It used to be Everest.
Doug Ferraro is a climber, and his bucket list was once topped by the dream of scaling the world’s highest mountain.
“Then came the dogs,” Ferraro said Thursday, from his home south of Victor.
Actually his oldest child came first.
It was Aiyana, now 17 but then 8, who struck the match that lit the fire that flamed into what Dad calls the Ferraro family's "all-consuming" passion for sled dog mushing.
“It was her thing, we just went with it," Doug Ferraro said. "It’s a way of life now.”
His wife Jennifer and Aiyana’s three younger brothers – Jeremiah, Kai and Noah – have all caught the bug too.
“We can barely pay the mortgage, but we won’t give it up for nothing. That’s just the way it is,” said Doug.
Aiyana was 12 years old, a year younger than the minimum, when she received a waiver to compete in the first Junior 100 of the Montana Race to the Sky in 2010.
He’s 47, and Doug Ferraro enters the first dog sled race of his life Saturday night when the 2015 Race to the Sky begins near Seeley Lake. He has his sights set on the Everest of the sport – Alaska’s 1,100-mile Iditarod Trail race.
“I’m going to probably do it in two years, and I would love for me and Aiyana to both be able to rookie year that together,” he said.
His daughter raced in the Junior Iditarod last year, and she’s already a veteran of four Race to the Sky 100-mile competitions and the winner in 2013. She had a breakthrough third-place finish a couple of weeks ago at the Eagle Cap Extreme 200 in the Wallowa Valley of Oregon.
A junior at Corvallis High School, she's entered in her longest race yet, the Race to the Sky 300, in which she seeks to become the youngest “long race” winner.
Her mentor, Jessie Royer of Darby, has held that title since 1994, when she won what was then a 500-mile marathon.
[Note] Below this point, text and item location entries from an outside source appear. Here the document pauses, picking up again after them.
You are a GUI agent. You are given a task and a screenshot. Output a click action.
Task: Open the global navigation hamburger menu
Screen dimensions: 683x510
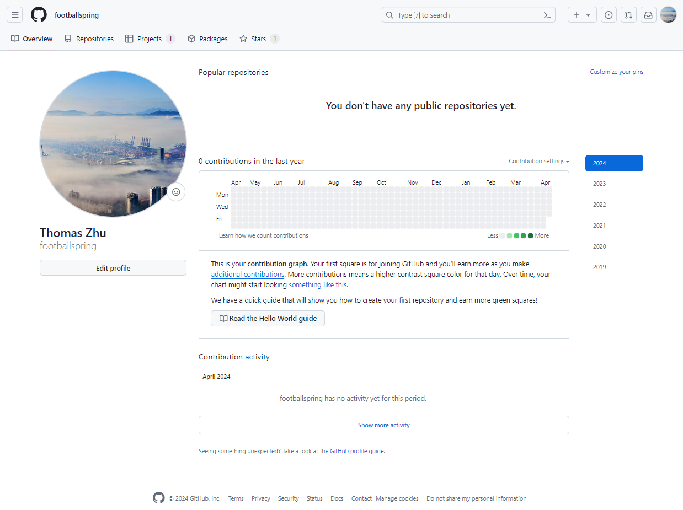pyautogui.click(x=14, y=14)
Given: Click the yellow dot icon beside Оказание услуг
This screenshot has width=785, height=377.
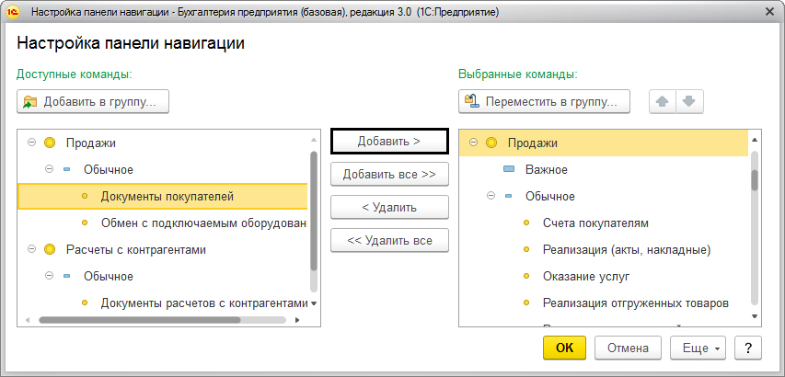Looking at the screenshot, I should click(x=526, y=276).
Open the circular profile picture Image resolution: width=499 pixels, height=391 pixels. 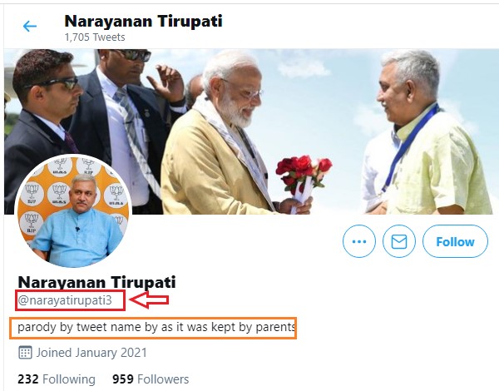click(x=73, y=211)
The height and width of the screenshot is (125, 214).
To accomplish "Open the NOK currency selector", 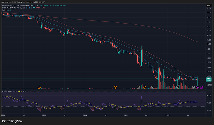I will click(x=208, y=6).

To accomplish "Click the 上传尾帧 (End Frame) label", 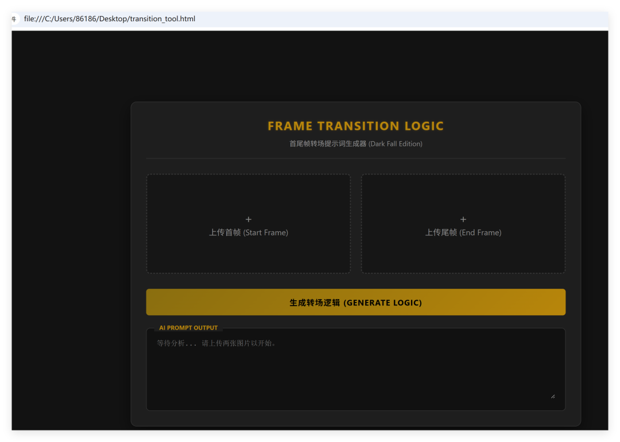I will [463, 232].
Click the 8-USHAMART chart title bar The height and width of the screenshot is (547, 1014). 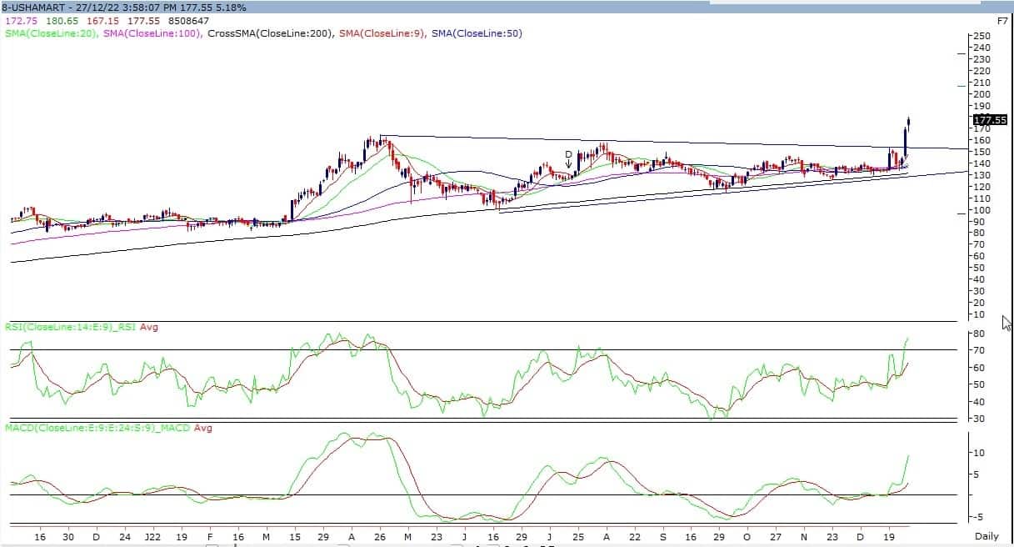pos(125,8)

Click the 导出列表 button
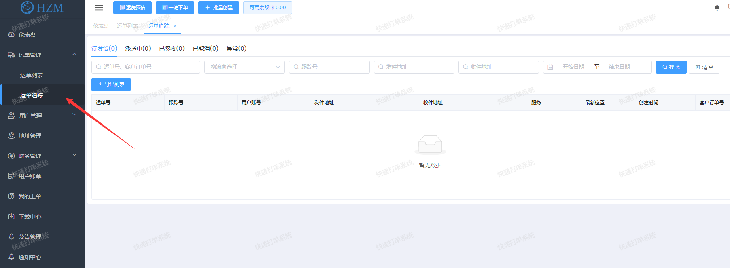[x=111, y=84]
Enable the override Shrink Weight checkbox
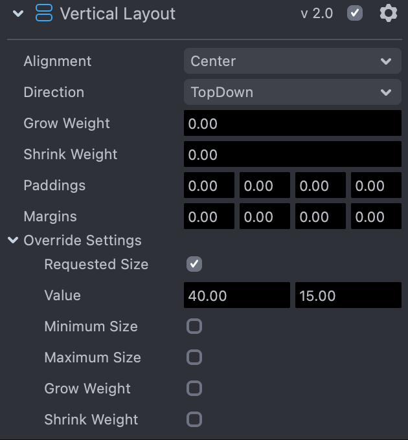 point(194,419)
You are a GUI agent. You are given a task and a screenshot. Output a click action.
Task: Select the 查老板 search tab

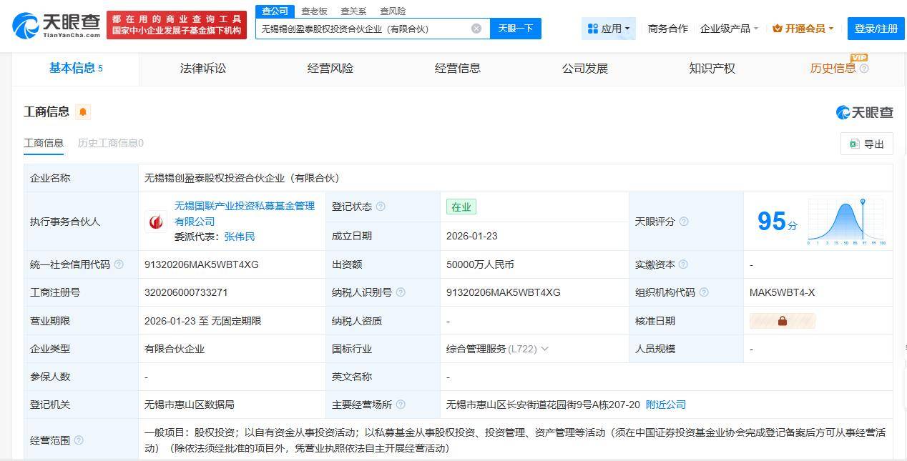(x=314, y=11)
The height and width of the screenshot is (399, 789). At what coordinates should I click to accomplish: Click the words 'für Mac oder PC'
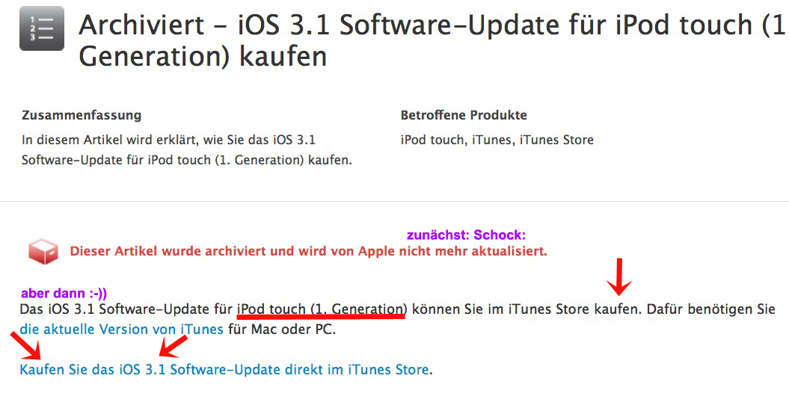(x=281, y=330)
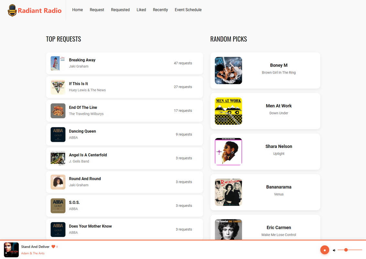
Task: Go to the Request page
Action: [x=97, y=10]
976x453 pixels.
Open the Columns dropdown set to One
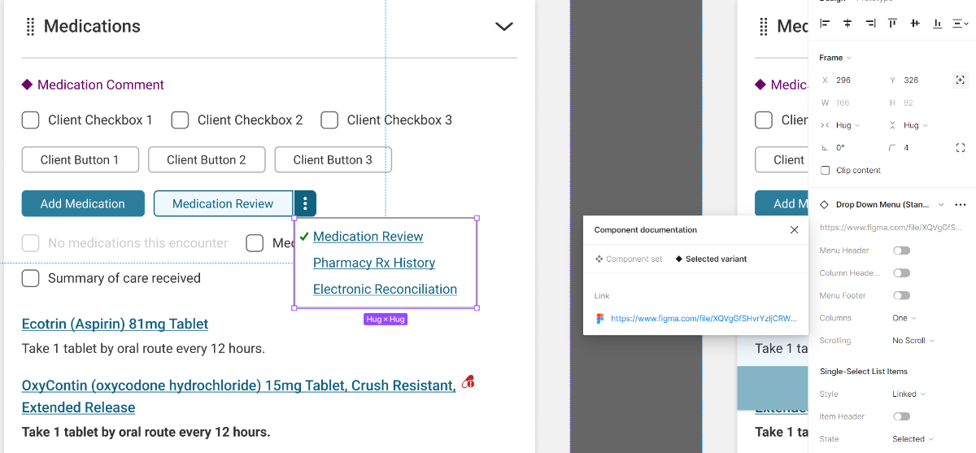coord(904,318)
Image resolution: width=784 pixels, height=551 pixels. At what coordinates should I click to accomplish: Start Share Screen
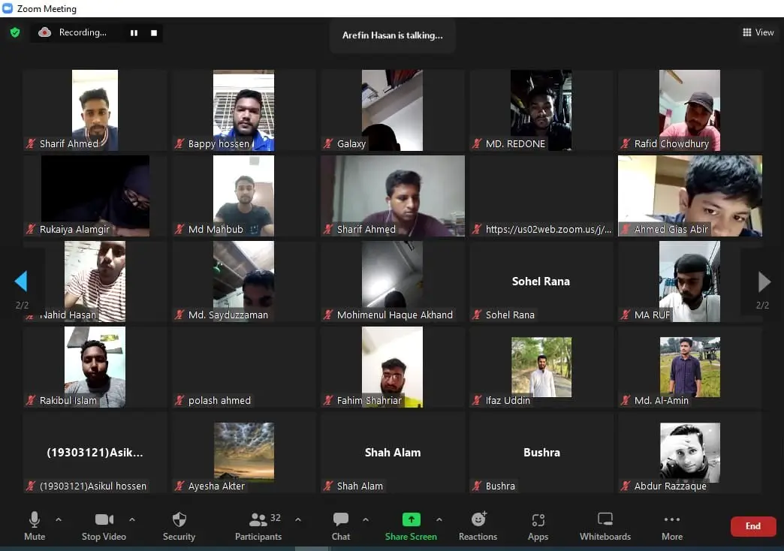click(x=411, y=525)
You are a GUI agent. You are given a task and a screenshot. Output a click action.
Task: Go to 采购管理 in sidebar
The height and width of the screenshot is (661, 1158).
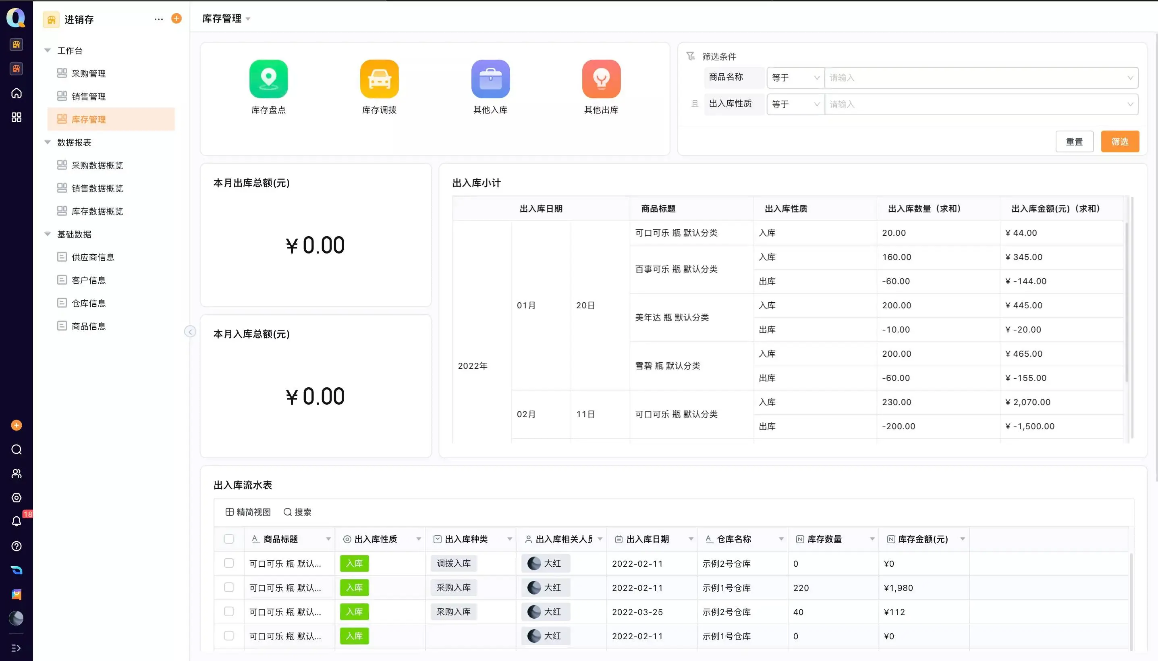[88, 74]
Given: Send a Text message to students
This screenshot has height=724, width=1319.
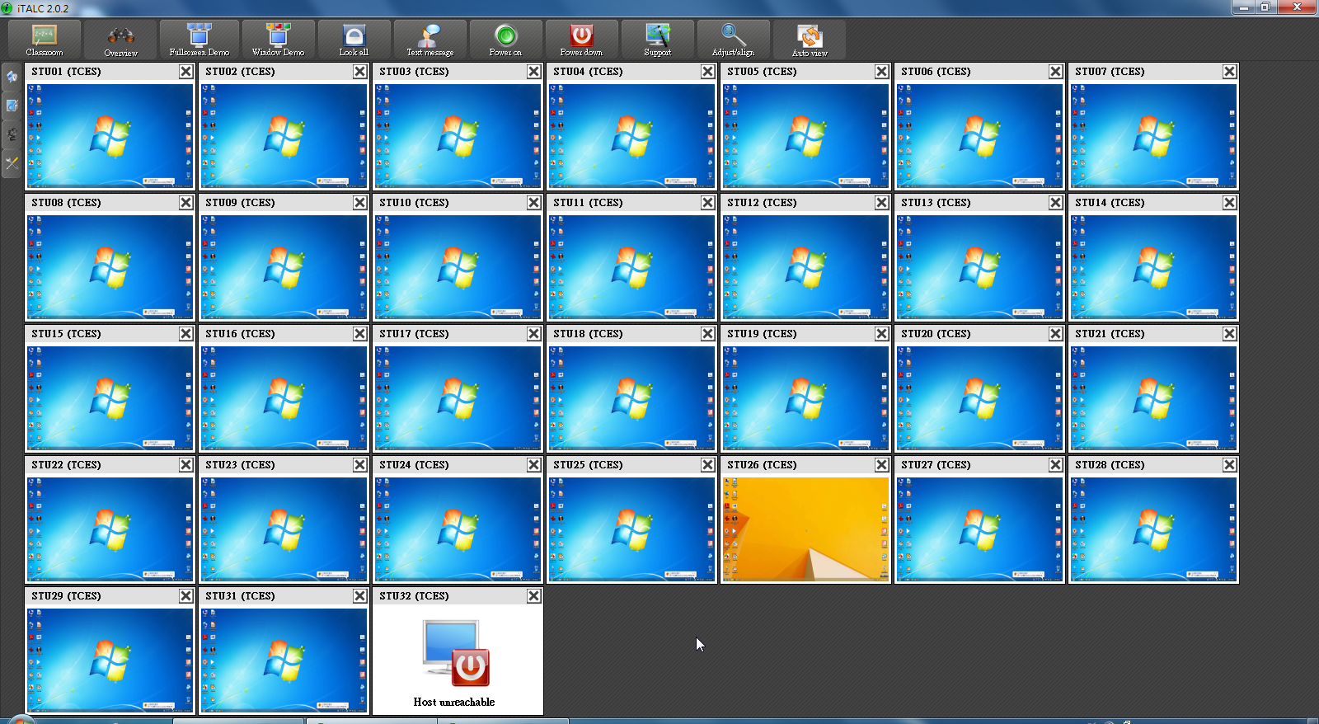Looking at the screenshot, I should (x=429, y=40).
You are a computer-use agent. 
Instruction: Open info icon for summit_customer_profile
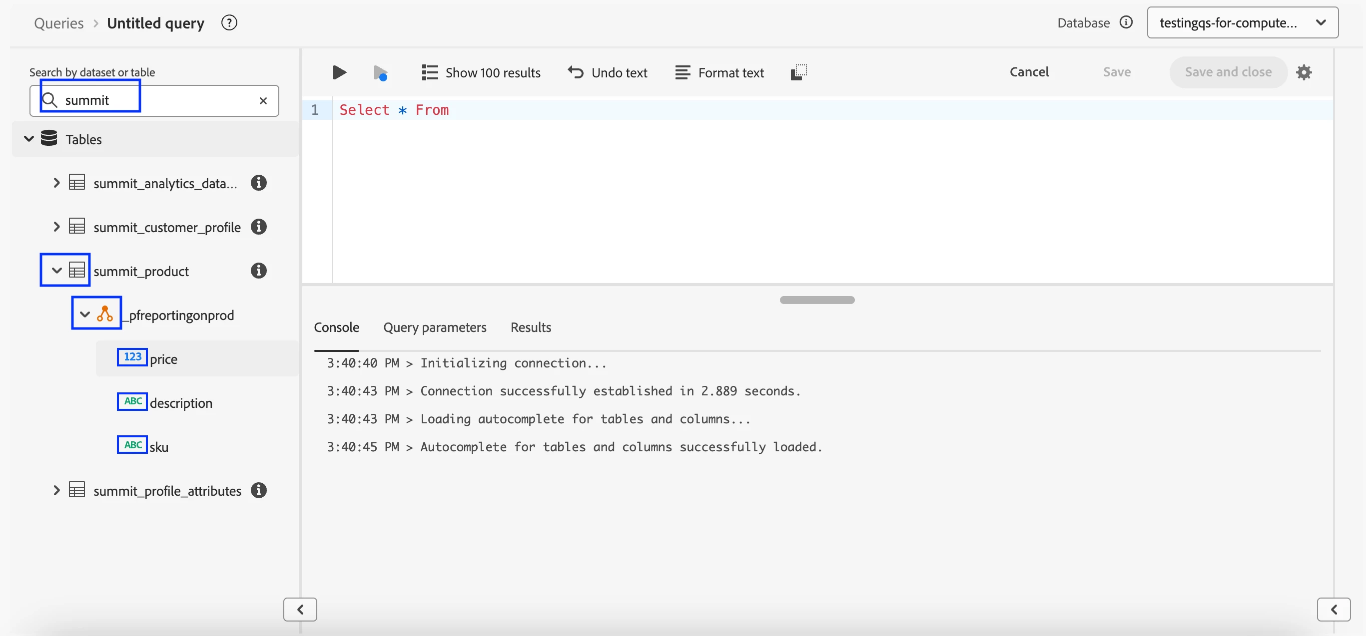[x=258, y=227]
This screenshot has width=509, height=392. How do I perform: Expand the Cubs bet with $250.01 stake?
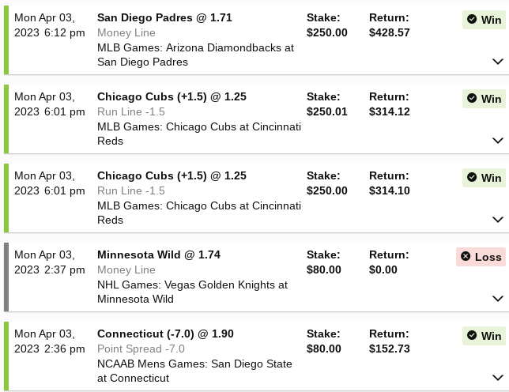tap(498, 141)
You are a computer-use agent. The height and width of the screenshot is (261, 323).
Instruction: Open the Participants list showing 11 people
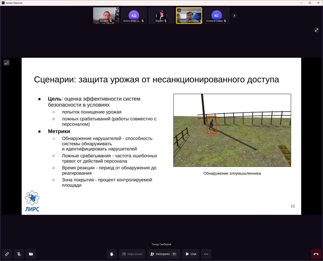pos(164,254)
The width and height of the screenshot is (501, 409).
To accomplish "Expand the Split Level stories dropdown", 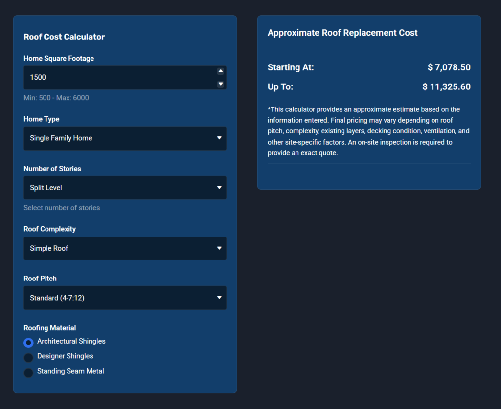I will click(117, 188).
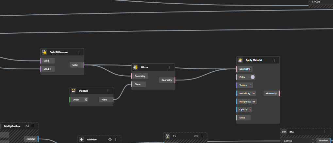Open the 21x node three-dot menu

tap(325, 132)
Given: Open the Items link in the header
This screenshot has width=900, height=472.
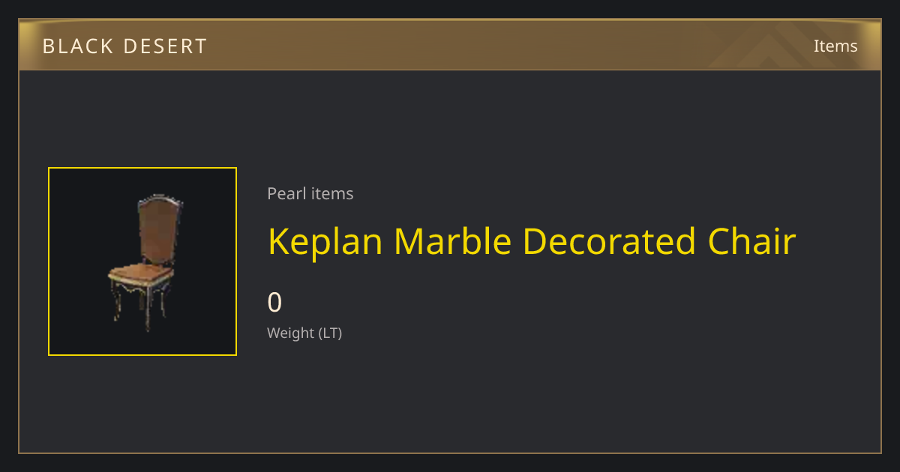Looking at the screenshot, I should 836,46.
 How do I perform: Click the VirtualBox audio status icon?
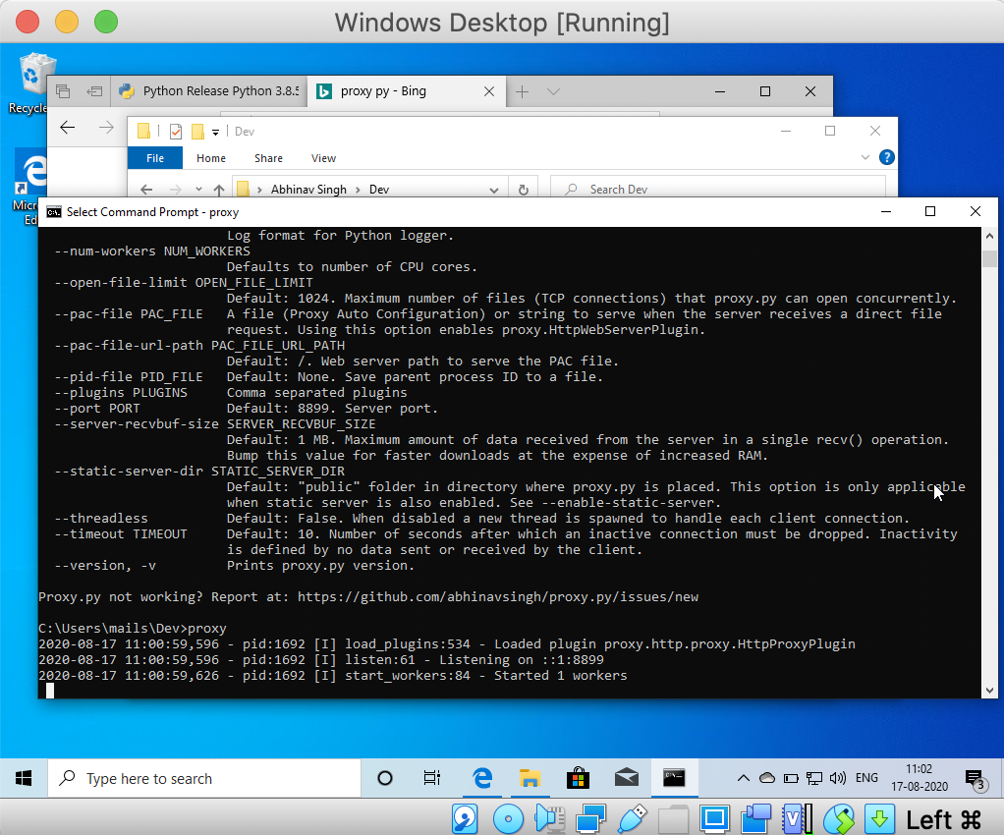[x=548, y=817]
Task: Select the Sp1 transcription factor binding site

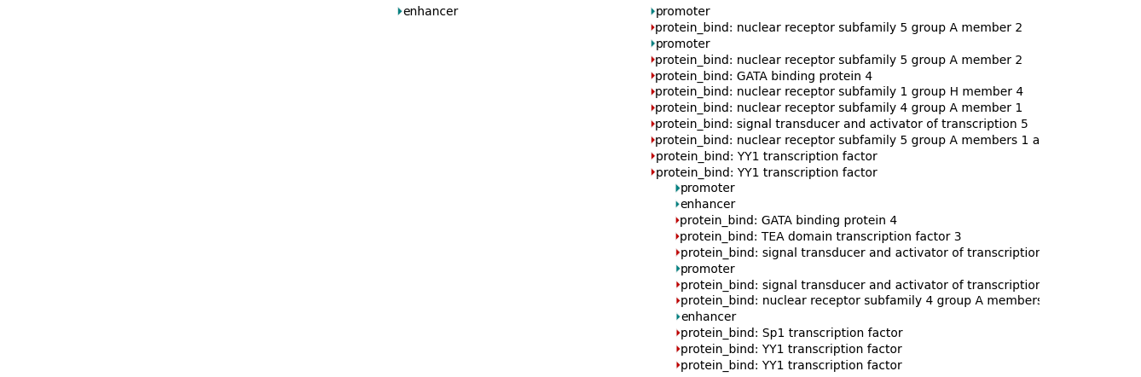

Royer was 17 and five months old; Ferraro is two months younger.
Two years ago, Royer helped another 17-year-old understudy to victory. Alea Robinson of Alaska was two months shy of 18 at the time.
Montana’s other teen wunderkind, Jenny Greger of Bozeman, captured the 350-miler last year at 18 after winning the Junior 100 twice.
Greger, a freshman at Montana State University, followed a more traditional path into the sport. Her father Rob is an Iditarod veteran who with wife Cara started a kennel near Bozeman before Jenny was born. Both are longtime volunteers for Race to the Sky.
Doug Ferrarro's been on Aiyana's team, and often on her training sled, since the get-go.
"I'd let her run a 16-dog team and sit on the basket for weight," he said. "I was just like her emergency brake. That's a lot of dogs for a 90-pounder."
He's jumped into the mushing game himself "just because the opportunity was there," Ferraro said. "We have enough dogs around and now Aiyana's going to be running under Jessie's wing."
When the weather-ravaged race begins Saturday at 6 p.m. at the Morrell Creek Trailhead, Ferraro won’t be the only competitor who’s there because of his kid.
Garrett Warren, 21, and Trevor Warren, 18, of Council, Idaho, both preceded their mom, Laurie, into the sport. She just registered a second-place finish in the Eagle Cap Extreme 100, a minute ahead of Garrett. Trevor took first in the two-day pot race of the same event.
The winner of the Eagle Cap 200 was Brett Bruggeman, a 44-year-old endodontist and falconer from Great Falls.
It was just three years ago that his 10-year-old son Spencer broached the subject of getting into the dog sled racing game after reading Jack London’s “Call of the Wild.” Along with wife/mom Suzette, they formed Skinny Leg Sleddogs kennel and leaped into the fray.
Brett entered the 2013 Race to the Sky 350 and earned the Red Lantern award as the last team to finish after becoming hypothermic on the final leg.
Last year, he and his team of Doug Swingley-bred Alaskan huskies placed third, less than two hours behind Greger and runner-up Laura Daugereau of Stockett.
Spencer, now 13, was forced to withdraw from his first Junior 100 last year. He’s back in the same race this time and again the lone entrant.
This is far from the first time weather and snow conditions have wreaked havoc on Race to the Sky, which was scrapped altogether 10 years ago for those reasons.
Friday’s commemorative run at Camp Rimini near Helena was deep-sixed early in the week, and Saturday’s starting line was moved from near Lincoln to the Morrell Creek Trailhead north of Seeley Lake.
The starting time was also moved, from 2 p.m. to 6 p.m. on Saturday, in part to take advantage of cooler evening temperatures.
The National Weather Service is calling for rain and temperatures in the low to mid-40s early Saturday evening. Cooler temperatures and maybe even snow are predicted for Seeley Lake on Sunday, when the 100-mile race ends, and on Monday afternoon/evening, when the winner of the 300-miler should cross.
Both races end at the Seeley Lake Community Center on Highway 83, just north of town.